After multiple sessions of CBT training, patients learn to monitor their own thoughts and do the disputing process on their own outside of therapy sessions.

The behavioral aspect of CBT involves replacing behaviors that are contributing to depression with healthier ones. The therapist will determine whether the patient's behaviors are the problem or if they seem to have trouble with coping or other skills. The therapist will then recommend different behaviors as more appropriate. The therapist will also teach the patient coping skills that may be missing. For example, the therapist may recommend that the patient get exercise, take up a hobby or join a social group. They may also suggest regular use of breathing, relaxation or visual imagery techniques. They may encourage hanging out with others or exercise for patients who have become withdrawn or isolated.
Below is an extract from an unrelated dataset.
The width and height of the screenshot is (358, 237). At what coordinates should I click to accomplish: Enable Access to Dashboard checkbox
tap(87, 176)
CBT therapists may also use other techniques including role-playing (practicing new behaviors in session), having the person practice new behaviors outside the therapy session, assertiveness and communication training, and other strategies to help patients to improve.

CBT patients are given homework throughout the course of their therapy. Homework assignments usually involve instructions to keep a log of thoughts, behaviors, and moods. The log will also include written records of their efforts towards practicing new skills or coping strategies. Clients write down changes that happen as they try out new thinking or behavior skills, or fall back into old thinking habits. As negative patterns become clearer, patients can experiment by trying out new skills and seeing (by looking at their logs and homework assignments) how these changes positively impact their mood.
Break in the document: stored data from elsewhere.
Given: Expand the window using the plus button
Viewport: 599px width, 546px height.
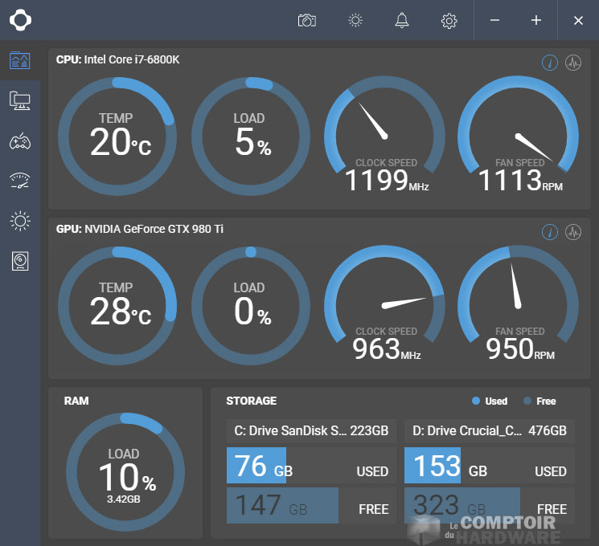Looking at the screenshot, I should click(x=536, y=21).

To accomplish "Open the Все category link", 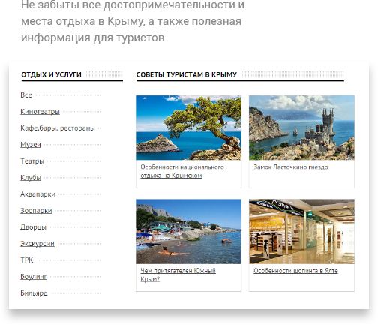I will click(26, 95).
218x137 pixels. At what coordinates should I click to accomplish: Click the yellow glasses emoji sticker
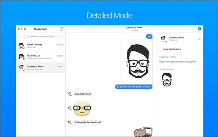[82, 108]
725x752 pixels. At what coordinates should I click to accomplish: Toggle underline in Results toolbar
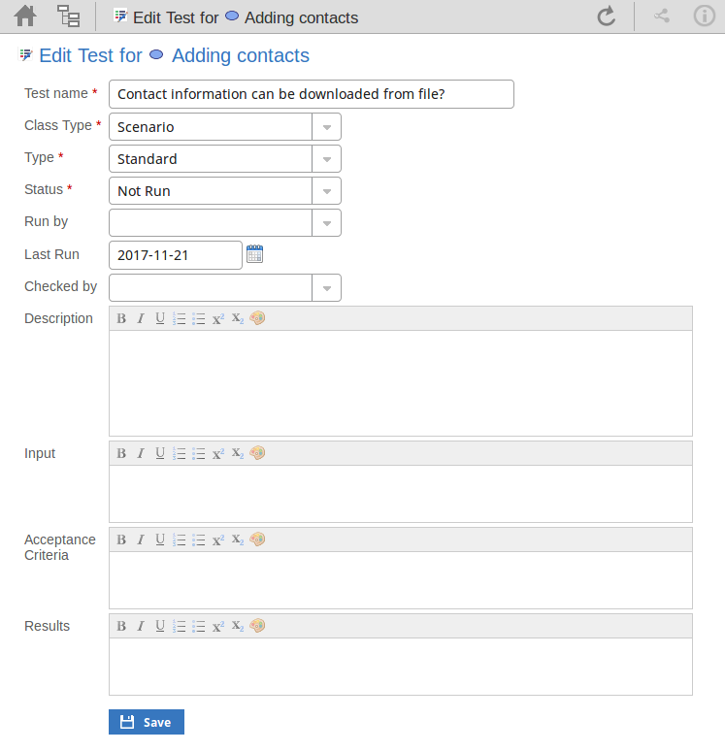tap(160, 626)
Along with reducing the number of negative thoughts and behaviors, CBT therapists also help people learn how to break complex tasks into smaller, more manageable components. Doing this increases their likelihood for achieving success with tasks that just feel too big to handle when they are depressed. For example, if cooking an entire meal seems overwhelming to a person with depression, then he might be encouraged to do whatever part of that larger task he can manage. He can feel good about making one course of the meal on a particular day. Teaching people with depression to take control of their negative anticipations and fears surrounding tasks, by disputing them or breaking them down into small manageable parts, can help decrease patients' avoidance and anxiety. This will result in more rewarding successes which increase mood and fuel desire and self-confidence for attempting new tasks. Cognitive behavioral therapy is offered in both individual and group formats, and in both outpatient and inpatient settings. Research-based therapy protocols typically last between 12 and 16 weeks in duration with weekly therapy appointments. However, the therapy can be adjusted by increasing or decreasing the frequency and number of sessions to fit patients' needs.
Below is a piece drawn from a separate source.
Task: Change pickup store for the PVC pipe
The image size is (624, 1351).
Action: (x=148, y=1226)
Cognitive behavioral therapy is a good fit for people who are willing to talk and set goals and that also want short-term, symptom-focused strategies. Because of this, CBT is generally best for those that have a certain level of insight into their bipolar disorder and the effects that it is having on their own life and the lives of family and friends. CBT requires that people commit to monitoring and practicing skills outside the therapy session. CBT is less of a good fit for people who have trouble with thinking about their own thinking process. It is also not usually a good fit for people that dislike logical debate and argument used to examine the appropriateness or truth of their thoughts. It is also not a good fit for those that are interested in a less directive therapist, or who are unwilling to monitor their thinking, behavior, and feelings outside of therapy sessions. Finally, it is not a good fit for a patient with bipolar disorder who is in the middle of an extreme manic episode.